Ses cris déchirants, venus du tréfonds de
la civilisation occidentale, apostolique et romaine, ébranleraient
les convictions les plus fermes. Même si les siennes
ne l'empêchent pas de dormir, malgré ses trépignements
légendaires, - " Ce n'est pas la rue qui dicte
l'action politique! " -, Agitato hésite.
Ses épaules, la gauche surtout, - indocile, la gauche
- commencent leur danse asymétrique, comme mues par
l'esprit de Michael Jackson. " Calme toi ô ma
douleur et tiens-toi plus tranquille. " Il lui faut
réfléchir, vite, surfer sur le courroux de
la foule, en faire l'alliée de sa résistible
ascension. Une révélation sémantique,
qui ne doit rien à son admiration de Madame de Lafayette,
alerte ses derniers neurones disponibles: réécrire
une loi ou l'abroger, c'est du pareil au même, et
ça coûte rien." Alors, pourquoi que j'vous
f'rais pas plaisir? ", harangue Agitato. Et les pochtrons
du pire des Cafés du Commerce d'éructer: "
Qu'elle retourne dans son île, la guenon! " Oui,
les réacs ne sont pas seulement racistes, ils ignorent
aussi la géographie et assimilent la Guyane à
un îlot des Antilles ou de Polynésie.
Serment d'ivrogne que cette promesse d'abrogation. Le Conseil
Constitutionnel ne suivra pas: il n'y aura pas deux types
de mariage homo: celui célébré sous
la loi Taubira et celui contracté (très contracté,
même) ensuite sous une loi Buisson, Barjot et consorts
de la marine. Mais que ne ferait pas Agitato pour mendier
quelques voix dans le marigot, river son clou à Maxiton
et faire la pige au gars Bruno.
Car enfin, deux femmes s'aiment, deux hommes s'aiment, une
femme et un homme s'aiment; ils décident de se marier
dans le cadre prévu par la loi; ça dérange
qui? Quel homme se sent obligé d'épouser un
autre homme, quelle femme une autre femme, quel homme une
femme? Eh bien, dans les têtes bornées qui
ont l'oreille d'Agitato, il y a danger. Une peur obsessionnelle
de dégénérescence de l'espèce
les habite. Une pandémie homosexuelle insidieuse,
en germe dans le mariage homo, nous guetterait, les enfants
adoptés par deux hommes ou par deux femmes ne pouvant
qu'épouser cette voie dissolue. Et de plaindre ces
pauvres enfants, ignorant en chemin tous ceux qui, chaque
jour, subissent les coups de leurs parents - foyers hétéro
pur sucre - voire en meurent.
Quelques décennies se sont écoulées
et heureusement, sur ces questions, l'intelligence a progressé.

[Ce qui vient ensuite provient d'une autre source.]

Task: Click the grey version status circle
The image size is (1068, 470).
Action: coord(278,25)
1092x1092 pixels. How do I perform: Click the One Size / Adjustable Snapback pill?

Mais la réaction, elle, ne connaît pas de limite:
faut-il qu'un nouveau matin brun exhibe le triangle rose
de la honte? Est-ce cela le rôle d'un homme d'État?
Jouer ainsi avec le feu et attiser le pouvoir de nuisance
d'une foule réac en délire? Ouvrir les vannes
de la bêtise et de la violence idéologique?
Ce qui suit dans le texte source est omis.